_Assigned task:_ Please set down, exactly as written, the line containing "Switch to the Pinned Flights tab" and every line after it through the end of the records.

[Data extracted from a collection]
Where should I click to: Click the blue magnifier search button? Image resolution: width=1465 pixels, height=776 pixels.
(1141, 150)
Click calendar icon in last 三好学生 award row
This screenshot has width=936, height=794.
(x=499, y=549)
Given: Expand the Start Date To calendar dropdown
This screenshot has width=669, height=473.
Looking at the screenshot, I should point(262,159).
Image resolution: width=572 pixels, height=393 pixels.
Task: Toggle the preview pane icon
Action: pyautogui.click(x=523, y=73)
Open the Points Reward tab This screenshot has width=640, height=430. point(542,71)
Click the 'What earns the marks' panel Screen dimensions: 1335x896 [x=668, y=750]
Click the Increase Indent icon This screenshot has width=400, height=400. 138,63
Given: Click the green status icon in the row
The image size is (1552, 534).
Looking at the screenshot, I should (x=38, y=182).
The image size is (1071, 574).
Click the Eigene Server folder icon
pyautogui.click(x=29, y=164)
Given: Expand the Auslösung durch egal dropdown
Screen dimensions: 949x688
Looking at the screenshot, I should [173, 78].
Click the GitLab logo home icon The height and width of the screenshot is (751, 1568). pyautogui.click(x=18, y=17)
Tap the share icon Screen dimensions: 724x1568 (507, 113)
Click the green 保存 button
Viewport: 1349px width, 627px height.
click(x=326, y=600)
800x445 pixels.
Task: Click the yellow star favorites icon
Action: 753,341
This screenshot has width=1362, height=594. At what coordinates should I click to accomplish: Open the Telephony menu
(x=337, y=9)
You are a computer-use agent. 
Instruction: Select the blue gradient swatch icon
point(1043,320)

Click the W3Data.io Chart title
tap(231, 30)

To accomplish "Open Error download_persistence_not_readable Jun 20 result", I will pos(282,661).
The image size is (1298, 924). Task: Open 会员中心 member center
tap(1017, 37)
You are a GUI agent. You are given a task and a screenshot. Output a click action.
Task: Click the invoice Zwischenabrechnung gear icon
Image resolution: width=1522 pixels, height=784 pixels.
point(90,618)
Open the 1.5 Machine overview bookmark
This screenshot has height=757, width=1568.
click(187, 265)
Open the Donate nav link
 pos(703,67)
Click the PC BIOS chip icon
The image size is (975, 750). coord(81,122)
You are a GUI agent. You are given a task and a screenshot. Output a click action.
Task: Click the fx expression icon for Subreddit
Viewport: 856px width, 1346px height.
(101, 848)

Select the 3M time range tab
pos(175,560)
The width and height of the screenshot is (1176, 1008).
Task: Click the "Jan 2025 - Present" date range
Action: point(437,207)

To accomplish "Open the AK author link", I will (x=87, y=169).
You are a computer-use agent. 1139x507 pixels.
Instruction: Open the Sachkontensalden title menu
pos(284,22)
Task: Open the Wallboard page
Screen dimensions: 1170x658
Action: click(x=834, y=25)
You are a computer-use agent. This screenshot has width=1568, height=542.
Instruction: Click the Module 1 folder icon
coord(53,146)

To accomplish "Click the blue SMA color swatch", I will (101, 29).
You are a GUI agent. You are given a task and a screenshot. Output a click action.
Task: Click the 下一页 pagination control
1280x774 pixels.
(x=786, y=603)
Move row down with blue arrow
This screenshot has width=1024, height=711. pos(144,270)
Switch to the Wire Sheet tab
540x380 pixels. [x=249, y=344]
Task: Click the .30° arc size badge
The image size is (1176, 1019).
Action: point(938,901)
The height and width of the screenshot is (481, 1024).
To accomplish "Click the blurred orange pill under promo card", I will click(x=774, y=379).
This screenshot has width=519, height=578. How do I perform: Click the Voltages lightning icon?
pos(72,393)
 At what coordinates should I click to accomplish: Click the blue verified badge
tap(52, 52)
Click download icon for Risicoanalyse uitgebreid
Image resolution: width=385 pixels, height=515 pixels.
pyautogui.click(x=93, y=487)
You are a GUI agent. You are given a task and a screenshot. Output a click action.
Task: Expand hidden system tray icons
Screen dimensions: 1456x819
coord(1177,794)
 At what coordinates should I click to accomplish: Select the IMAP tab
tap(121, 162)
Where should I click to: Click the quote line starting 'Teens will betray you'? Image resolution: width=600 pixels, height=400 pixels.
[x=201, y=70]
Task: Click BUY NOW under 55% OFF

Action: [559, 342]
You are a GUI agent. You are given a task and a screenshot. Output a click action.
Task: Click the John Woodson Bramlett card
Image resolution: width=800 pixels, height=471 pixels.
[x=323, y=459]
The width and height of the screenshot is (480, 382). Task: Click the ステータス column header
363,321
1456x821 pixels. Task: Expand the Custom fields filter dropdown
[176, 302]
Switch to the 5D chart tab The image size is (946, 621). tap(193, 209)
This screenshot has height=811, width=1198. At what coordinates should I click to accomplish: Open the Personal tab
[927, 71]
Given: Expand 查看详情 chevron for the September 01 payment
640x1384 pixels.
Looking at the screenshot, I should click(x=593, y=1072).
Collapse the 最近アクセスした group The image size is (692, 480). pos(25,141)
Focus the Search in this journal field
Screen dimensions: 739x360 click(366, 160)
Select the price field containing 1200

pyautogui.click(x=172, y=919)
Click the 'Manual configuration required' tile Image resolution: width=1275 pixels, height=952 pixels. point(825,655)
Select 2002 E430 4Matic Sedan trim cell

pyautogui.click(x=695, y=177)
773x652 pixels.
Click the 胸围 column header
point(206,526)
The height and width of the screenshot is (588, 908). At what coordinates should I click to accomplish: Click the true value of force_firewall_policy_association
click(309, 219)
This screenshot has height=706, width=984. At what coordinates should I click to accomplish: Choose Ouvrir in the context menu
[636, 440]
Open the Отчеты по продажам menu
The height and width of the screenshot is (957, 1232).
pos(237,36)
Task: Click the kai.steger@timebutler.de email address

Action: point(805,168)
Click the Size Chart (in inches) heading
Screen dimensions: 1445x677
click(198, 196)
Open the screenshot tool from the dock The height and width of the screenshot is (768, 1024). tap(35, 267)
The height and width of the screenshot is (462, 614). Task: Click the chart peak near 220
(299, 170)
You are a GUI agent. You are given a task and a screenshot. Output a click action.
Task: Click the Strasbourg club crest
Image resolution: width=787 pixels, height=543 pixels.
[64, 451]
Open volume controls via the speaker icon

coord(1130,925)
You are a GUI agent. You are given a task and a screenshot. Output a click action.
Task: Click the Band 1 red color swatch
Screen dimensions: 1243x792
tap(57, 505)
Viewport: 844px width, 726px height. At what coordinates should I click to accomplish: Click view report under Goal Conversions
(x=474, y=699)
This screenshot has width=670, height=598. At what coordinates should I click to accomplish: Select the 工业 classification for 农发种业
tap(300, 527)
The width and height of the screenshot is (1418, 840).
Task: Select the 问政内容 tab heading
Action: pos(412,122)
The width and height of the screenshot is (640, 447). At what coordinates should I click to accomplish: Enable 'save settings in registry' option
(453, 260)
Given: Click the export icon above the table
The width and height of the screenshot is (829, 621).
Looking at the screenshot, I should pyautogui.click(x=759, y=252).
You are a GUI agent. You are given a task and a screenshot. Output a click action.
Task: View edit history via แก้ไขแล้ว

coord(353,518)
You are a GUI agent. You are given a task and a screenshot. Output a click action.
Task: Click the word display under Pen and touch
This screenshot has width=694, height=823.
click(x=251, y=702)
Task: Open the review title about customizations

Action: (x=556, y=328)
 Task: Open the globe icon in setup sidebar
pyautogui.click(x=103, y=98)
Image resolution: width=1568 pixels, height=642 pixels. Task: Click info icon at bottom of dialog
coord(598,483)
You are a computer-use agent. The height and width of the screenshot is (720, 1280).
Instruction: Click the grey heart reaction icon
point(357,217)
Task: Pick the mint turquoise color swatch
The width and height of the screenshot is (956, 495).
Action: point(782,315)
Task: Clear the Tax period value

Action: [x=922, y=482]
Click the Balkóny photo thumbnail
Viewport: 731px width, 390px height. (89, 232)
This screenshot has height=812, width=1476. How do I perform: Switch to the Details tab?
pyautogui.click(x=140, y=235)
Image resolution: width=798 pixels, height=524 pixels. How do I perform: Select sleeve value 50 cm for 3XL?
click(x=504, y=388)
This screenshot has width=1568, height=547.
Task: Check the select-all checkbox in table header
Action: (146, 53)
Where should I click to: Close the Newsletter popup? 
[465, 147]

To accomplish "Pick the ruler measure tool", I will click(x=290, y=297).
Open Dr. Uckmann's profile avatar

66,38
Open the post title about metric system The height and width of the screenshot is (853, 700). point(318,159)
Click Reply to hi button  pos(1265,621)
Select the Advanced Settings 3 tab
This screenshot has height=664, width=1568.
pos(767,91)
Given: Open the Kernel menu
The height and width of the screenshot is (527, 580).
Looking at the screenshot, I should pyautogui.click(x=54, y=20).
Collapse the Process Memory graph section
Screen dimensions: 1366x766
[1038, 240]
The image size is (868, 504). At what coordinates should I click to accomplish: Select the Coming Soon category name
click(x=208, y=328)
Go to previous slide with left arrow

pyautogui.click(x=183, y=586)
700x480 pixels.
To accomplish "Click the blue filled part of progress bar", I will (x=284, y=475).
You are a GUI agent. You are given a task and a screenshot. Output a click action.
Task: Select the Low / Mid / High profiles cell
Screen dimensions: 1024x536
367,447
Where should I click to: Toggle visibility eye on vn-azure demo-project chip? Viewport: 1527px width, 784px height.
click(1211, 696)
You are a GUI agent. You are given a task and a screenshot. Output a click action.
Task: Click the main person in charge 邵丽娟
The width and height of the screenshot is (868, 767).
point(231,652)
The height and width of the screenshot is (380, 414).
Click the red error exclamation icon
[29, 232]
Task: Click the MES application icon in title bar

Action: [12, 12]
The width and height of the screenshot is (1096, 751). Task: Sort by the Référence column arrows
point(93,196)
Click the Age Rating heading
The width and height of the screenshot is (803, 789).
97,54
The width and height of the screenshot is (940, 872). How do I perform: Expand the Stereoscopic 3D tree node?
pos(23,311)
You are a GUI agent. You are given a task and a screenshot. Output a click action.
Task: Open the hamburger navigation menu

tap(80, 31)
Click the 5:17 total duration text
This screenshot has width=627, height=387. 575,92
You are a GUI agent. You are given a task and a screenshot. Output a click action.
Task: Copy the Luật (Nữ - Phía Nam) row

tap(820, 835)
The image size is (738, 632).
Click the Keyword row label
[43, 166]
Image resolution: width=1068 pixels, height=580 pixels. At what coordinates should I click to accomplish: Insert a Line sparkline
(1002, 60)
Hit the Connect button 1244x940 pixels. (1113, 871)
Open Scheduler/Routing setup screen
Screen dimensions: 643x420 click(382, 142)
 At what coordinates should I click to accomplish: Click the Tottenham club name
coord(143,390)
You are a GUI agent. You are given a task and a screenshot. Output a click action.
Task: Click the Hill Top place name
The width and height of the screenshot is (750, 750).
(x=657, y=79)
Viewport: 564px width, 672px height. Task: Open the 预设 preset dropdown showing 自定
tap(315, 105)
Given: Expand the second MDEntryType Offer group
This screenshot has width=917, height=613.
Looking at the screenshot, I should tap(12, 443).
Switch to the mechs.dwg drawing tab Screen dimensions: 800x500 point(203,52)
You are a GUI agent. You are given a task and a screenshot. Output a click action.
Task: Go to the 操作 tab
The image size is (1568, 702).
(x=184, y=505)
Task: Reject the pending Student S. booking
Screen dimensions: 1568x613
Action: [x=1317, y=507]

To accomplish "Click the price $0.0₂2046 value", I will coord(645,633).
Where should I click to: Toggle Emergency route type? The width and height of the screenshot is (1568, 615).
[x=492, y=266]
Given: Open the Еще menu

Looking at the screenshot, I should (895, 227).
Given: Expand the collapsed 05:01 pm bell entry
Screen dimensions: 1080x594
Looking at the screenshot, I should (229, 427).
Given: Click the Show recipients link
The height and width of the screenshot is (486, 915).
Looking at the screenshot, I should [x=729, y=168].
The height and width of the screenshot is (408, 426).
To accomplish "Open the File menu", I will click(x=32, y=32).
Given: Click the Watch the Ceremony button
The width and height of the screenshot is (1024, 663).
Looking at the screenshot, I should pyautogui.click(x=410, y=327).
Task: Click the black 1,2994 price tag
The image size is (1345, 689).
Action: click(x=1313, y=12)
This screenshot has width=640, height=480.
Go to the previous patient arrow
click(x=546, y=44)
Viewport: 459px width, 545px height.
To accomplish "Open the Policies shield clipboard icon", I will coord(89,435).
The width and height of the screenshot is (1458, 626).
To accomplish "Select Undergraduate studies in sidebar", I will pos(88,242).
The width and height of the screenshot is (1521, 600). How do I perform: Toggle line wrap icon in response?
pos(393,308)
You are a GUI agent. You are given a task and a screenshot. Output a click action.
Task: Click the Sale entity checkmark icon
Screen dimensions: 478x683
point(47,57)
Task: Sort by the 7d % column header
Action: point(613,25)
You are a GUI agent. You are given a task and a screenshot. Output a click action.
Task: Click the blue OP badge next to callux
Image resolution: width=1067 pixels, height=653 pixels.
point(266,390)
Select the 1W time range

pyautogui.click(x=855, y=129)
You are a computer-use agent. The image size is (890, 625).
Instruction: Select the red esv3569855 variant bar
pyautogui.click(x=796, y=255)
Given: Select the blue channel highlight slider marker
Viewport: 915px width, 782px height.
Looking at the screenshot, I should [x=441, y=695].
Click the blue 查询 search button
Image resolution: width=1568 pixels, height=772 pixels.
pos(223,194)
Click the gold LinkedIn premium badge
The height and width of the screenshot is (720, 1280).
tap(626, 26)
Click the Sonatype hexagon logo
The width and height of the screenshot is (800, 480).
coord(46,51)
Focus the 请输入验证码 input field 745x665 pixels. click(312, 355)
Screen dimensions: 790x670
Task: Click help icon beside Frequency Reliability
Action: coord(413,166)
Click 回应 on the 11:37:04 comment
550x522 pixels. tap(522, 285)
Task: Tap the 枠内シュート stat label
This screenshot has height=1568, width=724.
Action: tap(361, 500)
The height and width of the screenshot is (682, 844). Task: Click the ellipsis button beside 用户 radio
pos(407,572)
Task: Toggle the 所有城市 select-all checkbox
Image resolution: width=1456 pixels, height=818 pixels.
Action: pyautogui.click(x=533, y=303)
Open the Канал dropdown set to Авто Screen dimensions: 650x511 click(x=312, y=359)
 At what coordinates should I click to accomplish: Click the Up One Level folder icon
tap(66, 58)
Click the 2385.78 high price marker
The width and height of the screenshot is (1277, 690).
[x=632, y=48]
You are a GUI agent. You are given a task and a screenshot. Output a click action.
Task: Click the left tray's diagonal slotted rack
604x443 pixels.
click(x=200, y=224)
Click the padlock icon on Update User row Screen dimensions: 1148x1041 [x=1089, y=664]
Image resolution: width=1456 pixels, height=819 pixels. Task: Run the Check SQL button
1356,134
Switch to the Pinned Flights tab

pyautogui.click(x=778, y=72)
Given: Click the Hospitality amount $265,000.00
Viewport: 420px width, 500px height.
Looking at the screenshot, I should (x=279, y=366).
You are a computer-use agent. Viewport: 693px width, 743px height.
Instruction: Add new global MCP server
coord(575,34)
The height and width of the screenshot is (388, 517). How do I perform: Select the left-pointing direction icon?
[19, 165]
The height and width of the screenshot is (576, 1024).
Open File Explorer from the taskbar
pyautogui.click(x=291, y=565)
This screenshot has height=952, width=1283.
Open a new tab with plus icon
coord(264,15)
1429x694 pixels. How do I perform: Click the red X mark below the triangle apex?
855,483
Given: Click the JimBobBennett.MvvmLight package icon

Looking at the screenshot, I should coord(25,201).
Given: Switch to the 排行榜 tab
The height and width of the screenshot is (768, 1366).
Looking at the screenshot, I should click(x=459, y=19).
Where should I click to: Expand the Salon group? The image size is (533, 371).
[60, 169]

_Result of this exercise:_
Switch to the Pinned Flights tab

pyautogui.click(x=778, y=72)
Given: Click the Hospitality amount $265,000.00
Viewport: 420px width, 500px height.
Looking at the screenshot, I should (x=279, y=366).
You are a computer-use agent. Viewport: 693px width, 743px height.
Instruction: Add new global MCP server
coord(575,34)
The height and width of the screenshot is (388, 517). How do I perform: Select the left-pointing direction icon?
[19, 165]
The height and width of the screenshot is (576, 1024).
Open File Explorer from the taskbar
pyautogui.click(x=291, y=565)
This screenshot has height=952, width=1283.
Open a new tab with plus icon
coord(264,15)
1429x694 pixels. How do I perform: Click the red X mark below the triangle apex?
855,483
Given: Click the JimBobBennett.MvvmLight package icon

Looking at the screenshot, I should coord(25,201).
Given: Switch to the 排行榜 tab
The height and width of the screenshot is (768, 1366).
Looking at the screenshot, I should click(x=459, y=19).
Where should I click to: Expand the Salon group? The image size is (533, 371).
[60, 169]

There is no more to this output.